For offshore project, billing rates of junior staff and senior/expert differ by Rs 750 ($15) per hour and Rs 1500 ($30) per hour.
Confirming the tweaking in the staff mix, Pratik Kumar, corporate vice-president (human resource) Wipro Technologies, said fewer managers were now having a wider space of control.

By this, Wipro’s HR chief implies that more engineers now work under a single manager than before. “Ya (we are widening the base of the staff pyramid), to the extent it is necessary,” he said.

Such a squeeze at the manager level is also happening at Bangalore-based MindTree Ltd, which will not be hiring any managers through 2009.

The Ashok Soota-owned company, which recently overhauled its organisational structure, did not go for any campus hiring at any business school this year.
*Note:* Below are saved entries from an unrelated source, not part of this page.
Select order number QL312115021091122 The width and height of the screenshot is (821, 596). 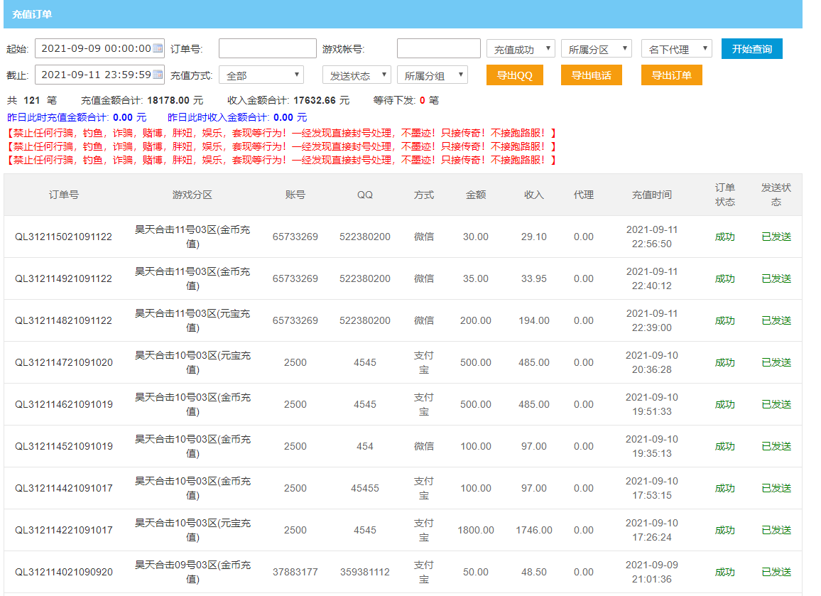63,237
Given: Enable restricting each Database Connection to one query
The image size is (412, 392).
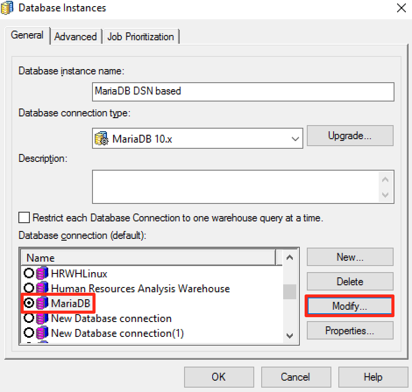Looking at the screenshot, I should 24,217.
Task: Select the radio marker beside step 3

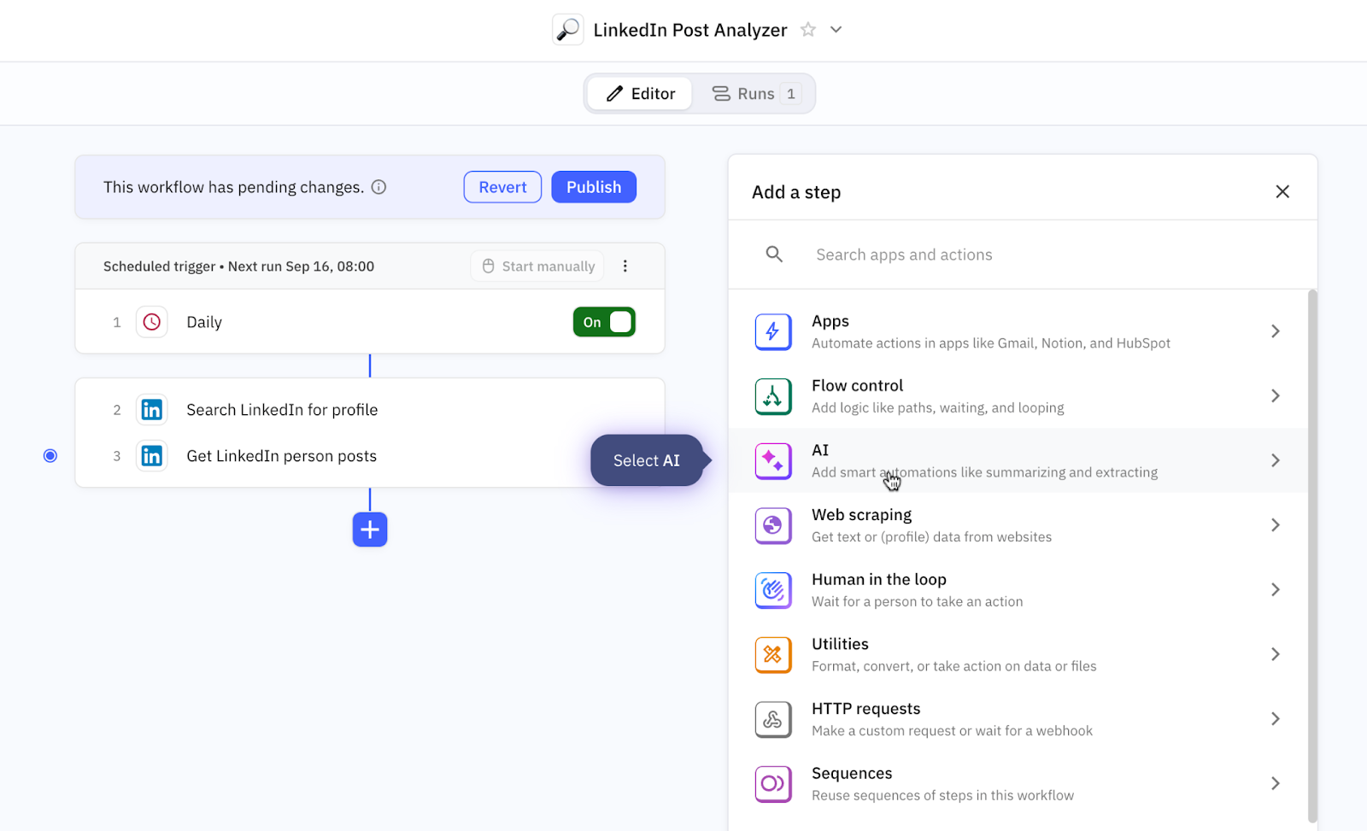Action: [50, 456]
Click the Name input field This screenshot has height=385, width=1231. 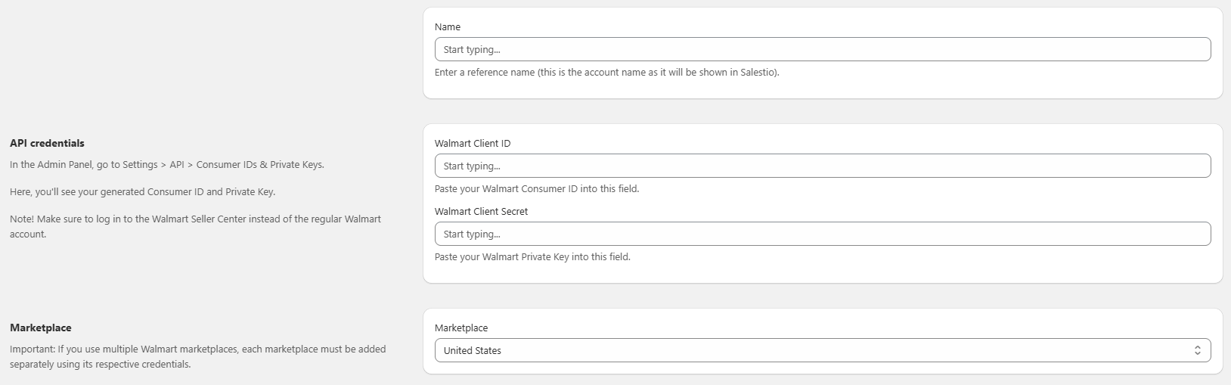(x=823, y=50)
“Since we have decided not to lay off any staff, we have increased our utilisation of bench and have not hired any managers from MBA institutes. MindTree will not be hiring any managers throughout 2009,” said Puneet Jetli, general manager (global people function) MindTree.

The second-largest software firm —Infosys Technologies — has also shrunk the top of its employee pyramid by making 75 senior positions (band D and above) redundant.

However, a senior executive of Infosys said the employee mix of the company had not changed drastically. “The ratio has always been 1:2:5, which means one senior manager to two mid-level managers to five fresher (less than two years experience). We have frozen lateral hiring and are focusing more on training so that deployment on project is faster,” he said.

The stretching of bottom layer of the pyramid would typically mean that the staff-mix of a company will shift from a 60:30:10 ratio of juniors, seniors and experts to 85:10:5.

Analysts Nimish Joshi and Bhavtosh Vajpayee of CLSA, in their report brought out on Thursday, said this is ideal staff model that tech firms have been chasing since 2003-04.

The current slowdown has now given them the opportunity to tinker with their employee mix.

“The post FY03-04 period has been characterised by disproportionate hiring of fresher engineers. While historically, many clients have been resistant to this model, the current difficult situation is the Indian tech (companies) an opportunity to pitch solutions with a greater proportion of younger manpower,” the CLSA report said.

So, how would change is staff-mix impact a software companies business model? Not by much, says an analyst with Motilal Oswal Securities. “At present, Infosys has a fresher-experienced professional ratio of about 70:30 while the ratio for the other top firms are 55:45. For Infosys, this might increase to 75:25. The focus on freshers would be to reduce cost. But, even with large experienced population, there is scope to cut costs by pruning the variable pay that comprises 20% of their salary. So, experienced people would still be there to focus on low volume but high margin projects,” he said.

Another analyst said the one of the hazards of having more juniors would be that it would hamper quicker deployment on projects, which could adversely affect project execution.